118-174 — Éu phroneon tomam alguns na acepção de prudente: Homero, penso, diz que Haliterse falou contente, por ver que as águias reforçavam o seu antigo prognóstico. — No verso 150, trato só da virtude, não da beleza de Penélope, como alguns acrescentaram, contra a precisão do texto: refiro-me à nota antecedente. — Com M. Giguet, tenho que o verso 169 não é Laertes; é Mentor, que, menos idoso, encarregou-se da família na ausência do herói. — O 174 é o enérgico e belíssimo verso de Ferreira na carta primeira, o qual orna o pensamento sem fugir do estilo simples do poeta grego.

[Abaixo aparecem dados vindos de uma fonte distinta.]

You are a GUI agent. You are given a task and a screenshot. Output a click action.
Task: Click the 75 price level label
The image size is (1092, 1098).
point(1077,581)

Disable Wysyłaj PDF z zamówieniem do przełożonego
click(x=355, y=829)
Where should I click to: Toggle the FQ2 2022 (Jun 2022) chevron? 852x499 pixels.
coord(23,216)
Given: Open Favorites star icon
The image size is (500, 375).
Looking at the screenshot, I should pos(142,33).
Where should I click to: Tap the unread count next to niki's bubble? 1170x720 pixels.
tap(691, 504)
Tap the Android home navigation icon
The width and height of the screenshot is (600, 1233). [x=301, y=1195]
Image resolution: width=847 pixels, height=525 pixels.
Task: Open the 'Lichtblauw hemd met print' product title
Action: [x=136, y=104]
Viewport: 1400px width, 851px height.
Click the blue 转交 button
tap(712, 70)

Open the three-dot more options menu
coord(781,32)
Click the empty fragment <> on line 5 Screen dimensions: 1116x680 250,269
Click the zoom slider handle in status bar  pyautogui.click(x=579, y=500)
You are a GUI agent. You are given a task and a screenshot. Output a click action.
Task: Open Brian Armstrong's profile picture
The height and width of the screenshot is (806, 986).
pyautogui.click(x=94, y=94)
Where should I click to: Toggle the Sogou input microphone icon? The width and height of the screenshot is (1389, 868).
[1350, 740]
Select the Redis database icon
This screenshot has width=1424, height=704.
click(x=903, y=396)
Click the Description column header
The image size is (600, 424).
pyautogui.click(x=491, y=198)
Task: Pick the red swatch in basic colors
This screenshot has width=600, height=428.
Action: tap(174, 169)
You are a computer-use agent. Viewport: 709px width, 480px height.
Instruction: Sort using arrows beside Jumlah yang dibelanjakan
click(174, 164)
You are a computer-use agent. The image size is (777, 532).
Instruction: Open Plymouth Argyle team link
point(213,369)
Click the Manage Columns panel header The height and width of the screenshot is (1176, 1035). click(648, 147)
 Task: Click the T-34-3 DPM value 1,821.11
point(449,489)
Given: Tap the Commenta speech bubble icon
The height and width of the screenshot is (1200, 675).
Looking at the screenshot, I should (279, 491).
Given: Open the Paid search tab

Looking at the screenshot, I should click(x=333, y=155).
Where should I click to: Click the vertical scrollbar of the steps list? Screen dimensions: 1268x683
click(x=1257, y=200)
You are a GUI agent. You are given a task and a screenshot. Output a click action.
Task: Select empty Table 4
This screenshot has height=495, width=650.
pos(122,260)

219-244 — Chama-se aqui a farinha ou o pão medula dos varões: não quis eu esfriar esta expressão com um equivalente; o mesmo praticou M. Giguet, em prosa e numa língua menos ousada. — O Reia do 322 do original, verti-o à letra por fácil: parece-me que no seu advérbio indica o autor a força do braço de Telêmaco, de bom agouro para o futuro. Este belo toque de mestre é como o de Virgílio, que no verso 652 do livro VII só no advérbio nequidquam aponta a morte futura de Lauso. Muitos não fizeram caso algum desta passagem, mas Rochefort acertou, bem que a sua versão, longa e prolixa, pareça antes uma explanação do texto. — Ondicercada, no meu verso 221, imitado do italiano, é o mesmo que circúnflua, adjetivo já da nossa língua, do qual falei anteriormente.